_DO THIS_
Quote the listing exactly as it appears, starting at the line that contains "Image resolution: width=1279" and ending at the line that contains "pos(188,183)", with both of those lines included.
— START DATA SHOWN —
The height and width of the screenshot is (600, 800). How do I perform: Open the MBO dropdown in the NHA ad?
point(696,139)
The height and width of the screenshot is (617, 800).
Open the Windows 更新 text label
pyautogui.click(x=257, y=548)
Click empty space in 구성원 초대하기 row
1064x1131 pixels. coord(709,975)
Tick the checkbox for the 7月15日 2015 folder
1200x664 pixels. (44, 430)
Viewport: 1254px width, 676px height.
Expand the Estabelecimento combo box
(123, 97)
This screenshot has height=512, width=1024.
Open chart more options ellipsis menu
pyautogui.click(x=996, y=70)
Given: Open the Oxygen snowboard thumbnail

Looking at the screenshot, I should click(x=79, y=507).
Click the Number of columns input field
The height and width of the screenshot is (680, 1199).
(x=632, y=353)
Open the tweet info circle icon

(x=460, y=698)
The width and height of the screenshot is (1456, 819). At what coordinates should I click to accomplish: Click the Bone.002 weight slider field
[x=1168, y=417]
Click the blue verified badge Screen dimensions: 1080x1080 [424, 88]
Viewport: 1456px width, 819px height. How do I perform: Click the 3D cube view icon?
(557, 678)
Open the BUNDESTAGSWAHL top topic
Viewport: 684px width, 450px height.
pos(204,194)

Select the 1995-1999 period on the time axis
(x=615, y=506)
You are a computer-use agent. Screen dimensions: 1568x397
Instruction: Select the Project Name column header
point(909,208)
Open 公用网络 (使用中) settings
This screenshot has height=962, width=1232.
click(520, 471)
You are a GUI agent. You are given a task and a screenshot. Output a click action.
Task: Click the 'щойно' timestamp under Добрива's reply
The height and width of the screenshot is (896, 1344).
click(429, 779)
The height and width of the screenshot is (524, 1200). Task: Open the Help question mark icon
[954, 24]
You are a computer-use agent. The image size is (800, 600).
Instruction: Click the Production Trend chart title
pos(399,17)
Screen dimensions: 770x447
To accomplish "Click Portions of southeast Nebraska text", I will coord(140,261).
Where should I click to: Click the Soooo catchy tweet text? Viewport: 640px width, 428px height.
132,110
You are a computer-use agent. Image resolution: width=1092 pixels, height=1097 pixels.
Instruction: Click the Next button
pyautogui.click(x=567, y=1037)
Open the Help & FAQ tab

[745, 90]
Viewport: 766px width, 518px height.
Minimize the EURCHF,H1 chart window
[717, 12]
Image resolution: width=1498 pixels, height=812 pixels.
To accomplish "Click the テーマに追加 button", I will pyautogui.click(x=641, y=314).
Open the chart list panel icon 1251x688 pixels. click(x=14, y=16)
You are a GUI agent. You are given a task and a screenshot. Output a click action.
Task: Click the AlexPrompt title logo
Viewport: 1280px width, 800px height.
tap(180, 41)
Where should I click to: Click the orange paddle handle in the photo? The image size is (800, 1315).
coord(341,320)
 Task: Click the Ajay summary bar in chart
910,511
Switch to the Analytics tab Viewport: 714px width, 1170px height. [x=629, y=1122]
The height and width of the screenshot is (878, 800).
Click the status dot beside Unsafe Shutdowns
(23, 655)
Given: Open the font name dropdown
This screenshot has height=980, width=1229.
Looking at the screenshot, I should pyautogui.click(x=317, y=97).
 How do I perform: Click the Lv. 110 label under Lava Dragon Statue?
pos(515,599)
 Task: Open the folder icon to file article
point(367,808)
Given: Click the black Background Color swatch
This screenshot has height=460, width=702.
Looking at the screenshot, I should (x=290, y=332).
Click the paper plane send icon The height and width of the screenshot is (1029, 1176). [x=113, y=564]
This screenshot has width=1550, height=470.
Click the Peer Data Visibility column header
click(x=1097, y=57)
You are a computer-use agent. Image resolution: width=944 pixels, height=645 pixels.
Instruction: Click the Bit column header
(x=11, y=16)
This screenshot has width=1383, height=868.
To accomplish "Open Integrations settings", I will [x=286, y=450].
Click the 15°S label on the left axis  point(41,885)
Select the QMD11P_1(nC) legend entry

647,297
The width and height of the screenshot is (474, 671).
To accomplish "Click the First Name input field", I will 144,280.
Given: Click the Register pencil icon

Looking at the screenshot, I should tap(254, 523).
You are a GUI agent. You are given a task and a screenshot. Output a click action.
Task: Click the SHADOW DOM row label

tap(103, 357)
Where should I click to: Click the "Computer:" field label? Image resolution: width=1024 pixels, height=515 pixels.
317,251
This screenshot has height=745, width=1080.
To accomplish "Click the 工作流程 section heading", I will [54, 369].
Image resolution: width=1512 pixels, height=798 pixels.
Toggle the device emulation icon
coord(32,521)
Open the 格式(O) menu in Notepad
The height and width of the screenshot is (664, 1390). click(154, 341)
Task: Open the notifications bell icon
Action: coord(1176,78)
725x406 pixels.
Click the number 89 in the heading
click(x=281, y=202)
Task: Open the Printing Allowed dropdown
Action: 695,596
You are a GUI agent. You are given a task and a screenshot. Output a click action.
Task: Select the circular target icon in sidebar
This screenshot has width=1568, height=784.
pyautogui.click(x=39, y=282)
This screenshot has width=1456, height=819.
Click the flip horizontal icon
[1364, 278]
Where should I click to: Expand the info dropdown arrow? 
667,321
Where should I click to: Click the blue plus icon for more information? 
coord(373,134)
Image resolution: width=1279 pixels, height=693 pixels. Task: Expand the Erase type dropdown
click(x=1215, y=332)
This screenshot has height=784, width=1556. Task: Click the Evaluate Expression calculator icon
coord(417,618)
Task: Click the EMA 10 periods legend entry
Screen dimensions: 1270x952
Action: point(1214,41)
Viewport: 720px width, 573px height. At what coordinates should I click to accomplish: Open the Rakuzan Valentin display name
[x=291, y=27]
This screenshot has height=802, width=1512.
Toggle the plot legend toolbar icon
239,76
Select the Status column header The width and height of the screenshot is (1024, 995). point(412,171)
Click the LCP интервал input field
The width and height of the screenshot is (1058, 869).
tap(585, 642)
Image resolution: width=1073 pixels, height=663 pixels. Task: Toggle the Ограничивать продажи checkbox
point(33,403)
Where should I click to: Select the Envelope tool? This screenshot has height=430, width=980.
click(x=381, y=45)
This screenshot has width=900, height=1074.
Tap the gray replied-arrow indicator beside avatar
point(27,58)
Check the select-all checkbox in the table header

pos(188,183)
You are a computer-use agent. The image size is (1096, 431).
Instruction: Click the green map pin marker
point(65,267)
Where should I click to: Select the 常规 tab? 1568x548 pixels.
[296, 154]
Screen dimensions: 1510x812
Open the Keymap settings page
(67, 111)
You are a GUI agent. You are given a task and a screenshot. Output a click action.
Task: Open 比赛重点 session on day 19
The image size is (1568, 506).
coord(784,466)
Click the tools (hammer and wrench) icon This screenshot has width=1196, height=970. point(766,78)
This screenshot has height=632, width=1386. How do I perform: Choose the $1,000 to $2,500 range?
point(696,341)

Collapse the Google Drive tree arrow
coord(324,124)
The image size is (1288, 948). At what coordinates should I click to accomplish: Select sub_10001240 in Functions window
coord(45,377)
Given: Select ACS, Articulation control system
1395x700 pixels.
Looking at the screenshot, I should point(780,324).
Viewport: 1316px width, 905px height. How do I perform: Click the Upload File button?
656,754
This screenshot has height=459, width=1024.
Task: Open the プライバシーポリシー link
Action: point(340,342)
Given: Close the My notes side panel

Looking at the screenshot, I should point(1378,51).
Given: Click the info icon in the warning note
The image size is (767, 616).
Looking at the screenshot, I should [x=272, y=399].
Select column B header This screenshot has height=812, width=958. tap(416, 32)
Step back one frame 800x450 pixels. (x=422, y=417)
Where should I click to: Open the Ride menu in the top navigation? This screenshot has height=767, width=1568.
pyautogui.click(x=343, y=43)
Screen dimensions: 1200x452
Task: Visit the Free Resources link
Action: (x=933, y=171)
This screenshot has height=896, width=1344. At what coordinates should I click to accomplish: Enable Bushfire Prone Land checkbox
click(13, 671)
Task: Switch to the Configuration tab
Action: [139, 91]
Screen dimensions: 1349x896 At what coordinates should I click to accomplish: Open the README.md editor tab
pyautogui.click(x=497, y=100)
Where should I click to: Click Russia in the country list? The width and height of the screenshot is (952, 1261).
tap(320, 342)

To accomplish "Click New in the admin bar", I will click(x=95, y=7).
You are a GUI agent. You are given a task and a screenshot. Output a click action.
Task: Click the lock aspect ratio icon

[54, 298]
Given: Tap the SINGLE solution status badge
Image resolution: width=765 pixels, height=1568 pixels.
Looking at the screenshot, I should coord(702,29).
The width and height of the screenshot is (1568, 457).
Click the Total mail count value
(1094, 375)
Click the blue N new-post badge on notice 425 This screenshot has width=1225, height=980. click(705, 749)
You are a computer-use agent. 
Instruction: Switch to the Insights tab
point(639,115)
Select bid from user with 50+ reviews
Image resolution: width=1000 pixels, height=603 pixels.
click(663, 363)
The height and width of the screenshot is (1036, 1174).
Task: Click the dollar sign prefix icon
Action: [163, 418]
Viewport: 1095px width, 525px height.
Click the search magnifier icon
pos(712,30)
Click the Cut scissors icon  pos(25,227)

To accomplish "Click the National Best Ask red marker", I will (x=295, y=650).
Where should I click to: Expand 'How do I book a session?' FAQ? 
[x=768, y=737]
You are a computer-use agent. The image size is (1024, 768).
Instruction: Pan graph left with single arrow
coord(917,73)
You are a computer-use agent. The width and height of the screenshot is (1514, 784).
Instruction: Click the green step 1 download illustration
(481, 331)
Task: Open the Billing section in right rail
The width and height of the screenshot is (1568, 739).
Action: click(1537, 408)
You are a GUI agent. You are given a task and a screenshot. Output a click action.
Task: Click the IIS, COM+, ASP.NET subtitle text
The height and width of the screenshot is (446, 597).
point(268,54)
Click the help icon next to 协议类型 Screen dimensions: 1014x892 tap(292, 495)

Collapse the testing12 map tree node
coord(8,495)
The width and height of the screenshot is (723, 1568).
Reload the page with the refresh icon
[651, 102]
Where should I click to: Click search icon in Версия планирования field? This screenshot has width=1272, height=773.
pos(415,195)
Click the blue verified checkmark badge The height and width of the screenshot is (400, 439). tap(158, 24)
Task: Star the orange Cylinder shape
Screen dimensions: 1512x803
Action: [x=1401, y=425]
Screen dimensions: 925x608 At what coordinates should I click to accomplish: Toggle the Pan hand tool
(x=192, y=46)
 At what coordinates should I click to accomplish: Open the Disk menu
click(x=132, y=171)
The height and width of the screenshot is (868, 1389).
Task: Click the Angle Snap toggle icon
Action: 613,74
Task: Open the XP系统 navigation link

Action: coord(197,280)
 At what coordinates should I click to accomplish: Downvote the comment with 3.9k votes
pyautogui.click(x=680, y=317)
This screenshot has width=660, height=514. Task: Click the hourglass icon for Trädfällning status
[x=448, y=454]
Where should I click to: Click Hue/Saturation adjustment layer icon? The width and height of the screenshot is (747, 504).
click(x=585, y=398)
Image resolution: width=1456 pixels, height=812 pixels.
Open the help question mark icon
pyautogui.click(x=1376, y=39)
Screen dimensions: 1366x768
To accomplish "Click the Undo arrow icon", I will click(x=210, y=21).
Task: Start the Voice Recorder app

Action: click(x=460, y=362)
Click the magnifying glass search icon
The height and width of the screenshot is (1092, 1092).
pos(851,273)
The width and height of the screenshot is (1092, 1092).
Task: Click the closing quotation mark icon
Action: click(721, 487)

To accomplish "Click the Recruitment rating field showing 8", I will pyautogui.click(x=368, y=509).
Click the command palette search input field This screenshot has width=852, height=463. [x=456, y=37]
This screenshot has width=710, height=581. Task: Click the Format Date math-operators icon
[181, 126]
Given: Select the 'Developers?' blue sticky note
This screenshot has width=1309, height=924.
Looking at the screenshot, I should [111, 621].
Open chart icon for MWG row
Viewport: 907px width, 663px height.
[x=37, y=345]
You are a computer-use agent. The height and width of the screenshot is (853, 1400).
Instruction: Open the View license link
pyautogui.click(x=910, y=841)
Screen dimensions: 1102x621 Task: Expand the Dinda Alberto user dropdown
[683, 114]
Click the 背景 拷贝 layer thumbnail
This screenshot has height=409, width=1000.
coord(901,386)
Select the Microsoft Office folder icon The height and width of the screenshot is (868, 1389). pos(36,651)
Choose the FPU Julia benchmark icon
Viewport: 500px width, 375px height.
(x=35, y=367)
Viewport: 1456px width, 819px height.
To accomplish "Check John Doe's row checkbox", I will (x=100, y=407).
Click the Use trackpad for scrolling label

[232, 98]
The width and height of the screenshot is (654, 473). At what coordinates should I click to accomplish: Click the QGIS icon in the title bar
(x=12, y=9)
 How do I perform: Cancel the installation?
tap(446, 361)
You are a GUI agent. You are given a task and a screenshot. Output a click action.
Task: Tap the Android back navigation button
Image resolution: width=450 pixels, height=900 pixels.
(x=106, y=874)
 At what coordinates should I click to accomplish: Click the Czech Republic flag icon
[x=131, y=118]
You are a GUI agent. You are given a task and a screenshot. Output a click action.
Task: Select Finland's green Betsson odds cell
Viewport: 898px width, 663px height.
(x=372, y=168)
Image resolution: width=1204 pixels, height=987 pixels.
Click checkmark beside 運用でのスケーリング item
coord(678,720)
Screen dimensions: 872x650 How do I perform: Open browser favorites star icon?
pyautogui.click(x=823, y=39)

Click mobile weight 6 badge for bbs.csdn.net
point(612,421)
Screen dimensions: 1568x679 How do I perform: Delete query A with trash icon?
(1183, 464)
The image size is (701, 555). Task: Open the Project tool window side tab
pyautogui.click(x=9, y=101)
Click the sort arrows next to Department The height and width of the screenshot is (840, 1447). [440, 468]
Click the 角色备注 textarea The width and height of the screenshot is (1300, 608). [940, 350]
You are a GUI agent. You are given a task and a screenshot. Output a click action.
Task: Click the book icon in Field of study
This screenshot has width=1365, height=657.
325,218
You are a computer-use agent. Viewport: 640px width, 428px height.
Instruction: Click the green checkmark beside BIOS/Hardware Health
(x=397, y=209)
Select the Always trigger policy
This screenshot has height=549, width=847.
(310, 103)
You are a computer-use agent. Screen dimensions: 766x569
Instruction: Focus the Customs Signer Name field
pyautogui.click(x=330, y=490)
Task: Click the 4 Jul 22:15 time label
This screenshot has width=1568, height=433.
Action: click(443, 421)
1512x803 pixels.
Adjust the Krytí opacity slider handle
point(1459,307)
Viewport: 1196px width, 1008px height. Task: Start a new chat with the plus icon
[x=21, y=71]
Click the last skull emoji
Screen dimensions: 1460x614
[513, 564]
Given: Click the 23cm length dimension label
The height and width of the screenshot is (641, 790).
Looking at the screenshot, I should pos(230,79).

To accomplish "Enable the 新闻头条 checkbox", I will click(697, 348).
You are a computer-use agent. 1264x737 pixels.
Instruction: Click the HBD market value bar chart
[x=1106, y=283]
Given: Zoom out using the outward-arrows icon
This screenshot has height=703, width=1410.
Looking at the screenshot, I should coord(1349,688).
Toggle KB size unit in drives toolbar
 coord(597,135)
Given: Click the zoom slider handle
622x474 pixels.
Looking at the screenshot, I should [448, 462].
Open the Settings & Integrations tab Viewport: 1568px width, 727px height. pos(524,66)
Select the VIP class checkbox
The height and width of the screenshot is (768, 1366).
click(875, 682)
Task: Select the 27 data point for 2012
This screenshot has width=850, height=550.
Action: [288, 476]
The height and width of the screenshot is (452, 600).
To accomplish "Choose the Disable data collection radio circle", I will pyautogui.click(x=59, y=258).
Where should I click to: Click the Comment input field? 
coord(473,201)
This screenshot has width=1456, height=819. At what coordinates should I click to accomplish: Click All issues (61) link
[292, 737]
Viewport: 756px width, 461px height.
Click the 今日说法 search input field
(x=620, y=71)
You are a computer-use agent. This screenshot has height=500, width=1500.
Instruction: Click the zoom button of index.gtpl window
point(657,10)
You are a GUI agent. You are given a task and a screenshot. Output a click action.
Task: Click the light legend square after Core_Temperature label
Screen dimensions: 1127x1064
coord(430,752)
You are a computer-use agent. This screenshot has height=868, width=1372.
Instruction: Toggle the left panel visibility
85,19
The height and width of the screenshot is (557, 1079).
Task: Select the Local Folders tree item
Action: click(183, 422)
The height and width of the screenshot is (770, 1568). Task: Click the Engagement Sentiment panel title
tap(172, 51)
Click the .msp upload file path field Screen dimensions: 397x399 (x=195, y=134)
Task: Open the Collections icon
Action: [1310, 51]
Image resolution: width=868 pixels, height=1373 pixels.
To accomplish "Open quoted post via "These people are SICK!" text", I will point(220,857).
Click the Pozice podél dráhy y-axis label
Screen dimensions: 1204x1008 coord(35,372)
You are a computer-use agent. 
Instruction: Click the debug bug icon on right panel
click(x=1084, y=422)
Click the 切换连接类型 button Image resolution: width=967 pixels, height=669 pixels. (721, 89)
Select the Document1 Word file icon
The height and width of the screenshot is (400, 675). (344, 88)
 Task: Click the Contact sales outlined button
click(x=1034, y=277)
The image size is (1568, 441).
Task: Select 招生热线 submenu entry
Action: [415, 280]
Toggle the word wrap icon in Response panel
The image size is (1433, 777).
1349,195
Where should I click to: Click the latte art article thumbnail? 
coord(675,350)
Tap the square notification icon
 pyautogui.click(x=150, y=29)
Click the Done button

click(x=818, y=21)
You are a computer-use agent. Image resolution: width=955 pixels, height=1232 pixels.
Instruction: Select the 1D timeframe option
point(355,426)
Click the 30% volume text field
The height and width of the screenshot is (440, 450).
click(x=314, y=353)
— END DATA SHOWN —
_RESULT_
Image resolution: width=1279 pixels, height=693 pixels. Task: Expand the Erase type dropdown
click(x=1215, y=332)
This screenshot has height=784, width=1556. Task: Click the Evaluate Expression calculator icon
coord(417,618)
Task: Click the EMA 10 periods legend entry
Screen dimensions: 1270x952
Action: point(1214,41)
Viewport: 720px width, 573px height. At what coordinates should I click to accomplish: Open the Rakuzan Valentin display name
[x=291, y=27]
This screenshot has height=802, width=1512.
Toggle the plot legend toolbar icon
239,76
Select the Status column header The width and height of the screenshot is (1024, 995). point(412,171)
Click the LCP интервал input field
The width and height of the screenshot is (1058, 869).
tap(585, 642)
Image resolution: width=1073 pixels, height=663 pixels. Task: Toggle the Ограничивать продажи checkbox
point(33,403)
Where should I click to: Select the Envelope tool? This screenshot has height=430, width=980.
click(x=381, y=45)
This screenshot has width=900, height=1074.
Tap the gray replied-arrow indicator beside avatar
point(27,58)
Check the select-all checkbox in the table header

pos(188,183)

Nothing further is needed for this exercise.